**EXERCISE DIRECTIONS:**
Extract the stretch of the data records from the line containing "Toggle lock transparent pixels in Layers" through the end of the records, and reproduce those lines verbatim.

━━ DATA RECORDS

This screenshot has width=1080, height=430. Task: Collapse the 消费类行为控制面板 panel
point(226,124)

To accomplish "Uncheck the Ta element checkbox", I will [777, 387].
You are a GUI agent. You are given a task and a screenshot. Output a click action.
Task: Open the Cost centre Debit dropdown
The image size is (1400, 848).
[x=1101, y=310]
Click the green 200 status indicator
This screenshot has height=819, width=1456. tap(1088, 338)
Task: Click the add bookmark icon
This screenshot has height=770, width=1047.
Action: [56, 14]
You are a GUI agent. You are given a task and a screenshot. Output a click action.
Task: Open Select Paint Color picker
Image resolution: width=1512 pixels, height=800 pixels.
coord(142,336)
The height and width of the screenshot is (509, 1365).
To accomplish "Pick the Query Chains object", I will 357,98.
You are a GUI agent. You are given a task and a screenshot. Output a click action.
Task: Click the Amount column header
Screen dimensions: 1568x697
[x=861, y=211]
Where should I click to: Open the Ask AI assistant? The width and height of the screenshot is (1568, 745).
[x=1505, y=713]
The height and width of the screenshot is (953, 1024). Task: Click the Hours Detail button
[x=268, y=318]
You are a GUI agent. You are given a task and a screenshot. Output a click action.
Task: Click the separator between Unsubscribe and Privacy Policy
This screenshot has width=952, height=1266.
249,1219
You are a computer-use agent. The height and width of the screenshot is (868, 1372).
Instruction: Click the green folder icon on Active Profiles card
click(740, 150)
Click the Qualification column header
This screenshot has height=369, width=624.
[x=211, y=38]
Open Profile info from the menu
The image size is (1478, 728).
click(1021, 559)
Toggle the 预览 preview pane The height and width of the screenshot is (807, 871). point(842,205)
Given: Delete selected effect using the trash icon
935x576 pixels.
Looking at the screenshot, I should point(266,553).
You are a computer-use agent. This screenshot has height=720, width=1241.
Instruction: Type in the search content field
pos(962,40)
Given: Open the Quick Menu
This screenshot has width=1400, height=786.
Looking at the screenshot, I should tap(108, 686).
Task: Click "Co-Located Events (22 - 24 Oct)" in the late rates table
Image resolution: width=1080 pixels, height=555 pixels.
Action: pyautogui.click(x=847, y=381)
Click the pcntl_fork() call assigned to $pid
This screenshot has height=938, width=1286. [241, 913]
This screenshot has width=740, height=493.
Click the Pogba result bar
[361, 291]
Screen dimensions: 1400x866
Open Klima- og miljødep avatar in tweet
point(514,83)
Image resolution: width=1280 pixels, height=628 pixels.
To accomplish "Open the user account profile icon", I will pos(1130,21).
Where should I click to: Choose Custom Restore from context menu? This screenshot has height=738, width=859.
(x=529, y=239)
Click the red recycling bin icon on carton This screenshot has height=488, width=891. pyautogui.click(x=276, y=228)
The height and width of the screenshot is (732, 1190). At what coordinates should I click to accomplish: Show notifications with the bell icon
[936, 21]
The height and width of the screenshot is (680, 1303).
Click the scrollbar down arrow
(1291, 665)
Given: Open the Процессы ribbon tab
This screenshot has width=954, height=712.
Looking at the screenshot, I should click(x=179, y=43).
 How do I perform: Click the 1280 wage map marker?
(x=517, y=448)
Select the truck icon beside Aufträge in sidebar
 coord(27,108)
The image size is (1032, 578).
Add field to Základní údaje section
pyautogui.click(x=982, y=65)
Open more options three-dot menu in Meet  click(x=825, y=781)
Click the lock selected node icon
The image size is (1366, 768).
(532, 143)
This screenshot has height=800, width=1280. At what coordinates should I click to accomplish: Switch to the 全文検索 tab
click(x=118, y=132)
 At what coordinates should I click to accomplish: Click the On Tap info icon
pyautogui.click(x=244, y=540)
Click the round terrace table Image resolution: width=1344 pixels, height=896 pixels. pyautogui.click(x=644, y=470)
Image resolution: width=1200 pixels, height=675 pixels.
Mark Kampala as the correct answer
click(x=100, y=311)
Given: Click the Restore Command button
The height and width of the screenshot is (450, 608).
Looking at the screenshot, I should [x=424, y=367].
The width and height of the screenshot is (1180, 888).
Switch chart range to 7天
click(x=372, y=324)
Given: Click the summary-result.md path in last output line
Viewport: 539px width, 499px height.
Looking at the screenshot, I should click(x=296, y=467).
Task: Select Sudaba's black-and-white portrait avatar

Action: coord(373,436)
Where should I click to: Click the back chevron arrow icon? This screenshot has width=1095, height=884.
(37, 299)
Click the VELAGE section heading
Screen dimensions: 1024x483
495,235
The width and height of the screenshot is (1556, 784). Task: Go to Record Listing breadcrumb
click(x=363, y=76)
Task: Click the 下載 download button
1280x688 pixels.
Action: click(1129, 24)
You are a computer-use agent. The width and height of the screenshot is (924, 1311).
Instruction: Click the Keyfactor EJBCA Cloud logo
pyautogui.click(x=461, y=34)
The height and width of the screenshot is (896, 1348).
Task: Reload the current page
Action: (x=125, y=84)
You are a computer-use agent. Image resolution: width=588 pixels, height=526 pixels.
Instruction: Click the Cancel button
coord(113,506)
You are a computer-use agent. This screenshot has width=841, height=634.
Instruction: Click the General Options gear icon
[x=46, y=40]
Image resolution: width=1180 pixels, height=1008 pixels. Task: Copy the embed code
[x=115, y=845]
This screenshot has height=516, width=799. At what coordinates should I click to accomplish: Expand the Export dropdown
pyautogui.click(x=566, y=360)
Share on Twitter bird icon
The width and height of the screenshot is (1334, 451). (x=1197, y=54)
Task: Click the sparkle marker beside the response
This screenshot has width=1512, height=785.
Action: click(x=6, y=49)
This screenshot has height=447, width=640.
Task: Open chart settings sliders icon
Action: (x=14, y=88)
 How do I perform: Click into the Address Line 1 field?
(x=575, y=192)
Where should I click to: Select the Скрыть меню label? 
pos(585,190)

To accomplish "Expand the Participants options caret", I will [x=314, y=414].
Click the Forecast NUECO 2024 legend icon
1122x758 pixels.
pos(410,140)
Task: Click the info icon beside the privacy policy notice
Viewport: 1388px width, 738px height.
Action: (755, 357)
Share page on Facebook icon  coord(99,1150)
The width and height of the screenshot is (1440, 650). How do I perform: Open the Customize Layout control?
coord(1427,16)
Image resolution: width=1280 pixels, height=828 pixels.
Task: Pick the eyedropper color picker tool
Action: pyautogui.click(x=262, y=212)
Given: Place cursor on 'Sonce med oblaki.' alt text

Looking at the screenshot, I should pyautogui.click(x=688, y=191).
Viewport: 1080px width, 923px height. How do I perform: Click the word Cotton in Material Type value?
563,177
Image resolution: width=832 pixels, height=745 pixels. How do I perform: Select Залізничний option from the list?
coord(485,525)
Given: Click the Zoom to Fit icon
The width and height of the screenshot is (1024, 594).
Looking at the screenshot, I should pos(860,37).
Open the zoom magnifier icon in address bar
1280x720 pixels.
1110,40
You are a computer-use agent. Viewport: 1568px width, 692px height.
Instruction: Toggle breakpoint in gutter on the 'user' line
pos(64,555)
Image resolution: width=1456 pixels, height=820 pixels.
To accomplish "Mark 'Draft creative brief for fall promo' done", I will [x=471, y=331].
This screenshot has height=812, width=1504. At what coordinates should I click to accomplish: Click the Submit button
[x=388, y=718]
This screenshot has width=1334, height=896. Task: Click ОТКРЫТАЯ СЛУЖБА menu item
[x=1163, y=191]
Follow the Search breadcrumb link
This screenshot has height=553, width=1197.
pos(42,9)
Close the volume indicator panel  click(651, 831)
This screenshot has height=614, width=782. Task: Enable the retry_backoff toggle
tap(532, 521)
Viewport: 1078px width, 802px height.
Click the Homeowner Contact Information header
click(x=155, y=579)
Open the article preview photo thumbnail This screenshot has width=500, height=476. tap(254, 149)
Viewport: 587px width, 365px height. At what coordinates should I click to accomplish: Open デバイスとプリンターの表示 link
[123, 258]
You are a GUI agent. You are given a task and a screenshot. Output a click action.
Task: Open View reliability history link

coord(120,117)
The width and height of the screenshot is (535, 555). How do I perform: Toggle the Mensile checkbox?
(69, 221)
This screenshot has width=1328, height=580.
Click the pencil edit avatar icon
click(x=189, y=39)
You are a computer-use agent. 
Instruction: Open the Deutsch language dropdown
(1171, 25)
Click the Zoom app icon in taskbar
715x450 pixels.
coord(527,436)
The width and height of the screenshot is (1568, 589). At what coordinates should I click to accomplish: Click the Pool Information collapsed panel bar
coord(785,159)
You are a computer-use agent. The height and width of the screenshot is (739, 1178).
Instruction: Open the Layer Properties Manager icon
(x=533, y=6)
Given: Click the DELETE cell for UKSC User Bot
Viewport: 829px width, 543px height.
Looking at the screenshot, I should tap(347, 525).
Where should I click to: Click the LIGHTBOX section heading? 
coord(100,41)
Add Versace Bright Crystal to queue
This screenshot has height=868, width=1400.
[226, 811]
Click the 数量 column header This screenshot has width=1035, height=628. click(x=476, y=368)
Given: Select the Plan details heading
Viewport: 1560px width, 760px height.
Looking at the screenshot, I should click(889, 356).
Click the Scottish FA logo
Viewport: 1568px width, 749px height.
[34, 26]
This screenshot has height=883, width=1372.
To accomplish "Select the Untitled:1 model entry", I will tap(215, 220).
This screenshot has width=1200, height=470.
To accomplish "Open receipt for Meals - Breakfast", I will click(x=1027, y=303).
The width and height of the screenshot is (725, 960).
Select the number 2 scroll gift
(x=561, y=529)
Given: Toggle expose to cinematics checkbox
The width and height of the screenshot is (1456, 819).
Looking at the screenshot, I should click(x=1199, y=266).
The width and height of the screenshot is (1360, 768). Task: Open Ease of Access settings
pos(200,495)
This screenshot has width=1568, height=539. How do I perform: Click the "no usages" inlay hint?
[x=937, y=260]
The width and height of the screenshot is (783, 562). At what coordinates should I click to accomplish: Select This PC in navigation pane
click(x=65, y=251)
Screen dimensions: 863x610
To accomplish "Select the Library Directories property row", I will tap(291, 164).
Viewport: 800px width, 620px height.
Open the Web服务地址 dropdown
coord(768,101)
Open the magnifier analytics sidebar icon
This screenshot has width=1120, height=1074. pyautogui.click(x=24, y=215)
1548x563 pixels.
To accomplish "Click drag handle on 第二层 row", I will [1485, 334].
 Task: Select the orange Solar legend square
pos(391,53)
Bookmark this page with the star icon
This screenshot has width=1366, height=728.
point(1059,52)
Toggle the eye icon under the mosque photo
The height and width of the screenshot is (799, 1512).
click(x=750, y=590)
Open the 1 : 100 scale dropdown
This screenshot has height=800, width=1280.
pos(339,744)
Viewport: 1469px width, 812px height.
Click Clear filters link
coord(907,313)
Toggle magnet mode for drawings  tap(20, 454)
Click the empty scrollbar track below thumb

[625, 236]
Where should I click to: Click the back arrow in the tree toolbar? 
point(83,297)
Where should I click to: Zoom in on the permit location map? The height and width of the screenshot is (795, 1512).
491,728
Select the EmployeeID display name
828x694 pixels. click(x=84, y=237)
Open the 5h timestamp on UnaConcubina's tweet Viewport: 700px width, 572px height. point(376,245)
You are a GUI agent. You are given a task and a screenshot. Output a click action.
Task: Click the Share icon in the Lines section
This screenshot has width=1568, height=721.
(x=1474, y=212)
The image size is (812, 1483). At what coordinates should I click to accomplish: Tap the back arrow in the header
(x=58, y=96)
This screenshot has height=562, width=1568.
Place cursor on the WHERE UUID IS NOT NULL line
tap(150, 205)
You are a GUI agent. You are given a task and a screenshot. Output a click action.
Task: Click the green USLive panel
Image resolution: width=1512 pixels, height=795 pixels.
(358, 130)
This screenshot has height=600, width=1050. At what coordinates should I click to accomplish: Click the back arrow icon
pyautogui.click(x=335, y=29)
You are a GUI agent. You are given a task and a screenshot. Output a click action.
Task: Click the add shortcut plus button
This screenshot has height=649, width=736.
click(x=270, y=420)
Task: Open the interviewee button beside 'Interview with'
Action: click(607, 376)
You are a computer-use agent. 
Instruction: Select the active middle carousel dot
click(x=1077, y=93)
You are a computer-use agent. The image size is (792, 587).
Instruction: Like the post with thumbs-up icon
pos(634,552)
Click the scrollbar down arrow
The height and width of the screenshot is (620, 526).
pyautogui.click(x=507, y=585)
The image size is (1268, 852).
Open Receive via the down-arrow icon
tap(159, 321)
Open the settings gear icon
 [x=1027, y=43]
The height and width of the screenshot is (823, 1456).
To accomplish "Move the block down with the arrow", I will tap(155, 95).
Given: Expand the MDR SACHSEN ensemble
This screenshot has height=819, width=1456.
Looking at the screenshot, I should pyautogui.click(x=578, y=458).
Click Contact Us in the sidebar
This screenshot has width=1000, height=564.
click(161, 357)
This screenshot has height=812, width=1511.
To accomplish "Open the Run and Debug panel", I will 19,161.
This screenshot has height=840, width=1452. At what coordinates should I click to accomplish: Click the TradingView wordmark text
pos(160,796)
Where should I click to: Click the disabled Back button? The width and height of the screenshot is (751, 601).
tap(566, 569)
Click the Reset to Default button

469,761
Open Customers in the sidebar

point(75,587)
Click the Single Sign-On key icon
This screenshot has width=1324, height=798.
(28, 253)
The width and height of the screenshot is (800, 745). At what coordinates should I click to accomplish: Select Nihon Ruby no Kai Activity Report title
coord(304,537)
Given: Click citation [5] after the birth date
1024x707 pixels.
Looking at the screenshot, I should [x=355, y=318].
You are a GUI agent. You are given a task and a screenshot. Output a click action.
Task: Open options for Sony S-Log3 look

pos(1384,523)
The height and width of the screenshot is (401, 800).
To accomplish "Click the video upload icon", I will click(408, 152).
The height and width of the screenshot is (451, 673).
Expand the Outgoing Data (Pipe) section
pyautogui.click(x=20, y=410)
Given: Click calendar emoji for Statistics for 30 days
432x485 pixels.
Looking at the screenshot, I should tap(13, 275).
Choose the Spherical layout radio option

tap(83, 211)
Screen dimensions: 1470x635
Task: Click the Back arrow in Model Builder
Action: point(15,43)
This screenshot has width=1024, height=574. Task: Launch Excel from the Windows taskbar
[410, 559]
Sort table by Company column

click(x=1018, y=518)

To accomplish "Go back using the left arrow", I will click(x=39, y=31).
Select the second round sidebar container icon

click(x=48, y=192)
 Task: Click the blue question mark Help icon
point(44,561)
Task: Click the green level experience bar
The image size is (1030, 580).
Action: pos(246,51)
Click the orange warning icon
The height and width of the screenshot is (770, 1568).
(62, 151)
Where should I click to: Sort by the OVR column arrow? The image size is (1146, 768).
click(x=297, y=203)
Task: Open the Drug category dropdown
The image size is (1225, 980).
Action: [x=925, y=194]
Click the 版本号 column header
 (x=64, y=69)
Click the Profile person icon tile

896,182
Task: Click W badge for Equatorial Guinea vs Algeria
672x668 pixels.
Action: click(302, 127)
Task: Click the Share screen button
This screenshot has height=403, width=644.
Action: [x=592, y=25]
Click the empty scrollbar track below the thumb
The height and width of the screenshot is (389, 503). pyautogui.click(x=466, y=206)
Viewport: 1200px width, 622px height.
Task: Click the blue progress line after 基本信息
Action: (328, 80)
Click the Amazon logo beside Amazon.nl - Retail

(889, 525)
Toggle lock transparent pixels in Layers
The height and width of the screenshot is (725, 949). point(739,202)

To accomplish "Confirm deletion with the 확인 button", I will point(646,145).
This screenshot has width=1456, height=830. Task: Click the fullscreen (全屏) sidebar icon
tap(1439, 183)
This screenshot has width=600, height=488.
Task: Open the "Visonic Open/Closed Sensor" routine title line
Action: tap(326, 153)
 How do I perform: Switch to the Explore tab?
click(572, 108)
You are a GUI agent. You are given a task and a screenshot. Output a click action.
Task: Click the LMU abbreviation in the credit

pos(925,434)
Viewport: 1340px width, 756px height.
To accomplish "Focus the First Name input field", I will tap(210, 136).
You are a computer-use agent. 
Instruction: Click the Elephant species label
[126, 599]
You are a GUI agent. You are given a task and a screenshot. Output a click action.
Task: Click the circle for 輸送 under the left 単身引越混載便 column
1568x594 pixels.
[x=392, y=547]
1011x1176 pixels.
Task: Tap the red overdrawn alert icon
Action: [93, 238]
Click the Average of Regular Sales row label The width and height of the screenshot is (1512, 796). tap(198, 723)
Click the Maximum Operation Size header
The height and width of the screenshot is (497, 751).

━━━━

**REPLY TO THE TASK:**
Toggle lock transparent pixels in Layers
The height and width of the screenshot is (725, 949). point(739,202)

To accomplish "Confirm deletion with the 확인 button", I will point(646,145).
This screenshot has width=1456, height=830. Task: Click the fullscreen (全屏) sidebar icon
tap(1439, 183)
This screenshot has width=600, height=488.
Task: Open the "Visonic Open/Closed Sensor" routine title line
Action: tap(326, 153)
 How do I perform: Switch to the Explore tab?
click(572, 108)
You are a GUI agent. You are given a task and a screenshot. Output a click action.
Task: Click the LMU abbreviation in the credit

pos(925,434)
Viewport: 1340px width, 756px height.
To accomplish "Focus the First Name input field", I will tap(210, 136).
You are a computer-use agent. 
Instruction: Click the Elephant species label
[126, 599]
You are a GUI agent. You are given a task and a screenshot. Output a click action.
Task: Click the circle for 輸送 under the left 単身引越混載便 column
1568x594 pixels.
[x=392, y=547]
1011x1176 pixels.
Task: Tap the red overdrawn alert icon
Action: [93, 238]
Click the Average of Regular Sales row label The width and height of the screenshot is (1512, 796). tap(198, 723)
Click the Maximum Operation Size header
The height and width of the screenshot is (497, 751).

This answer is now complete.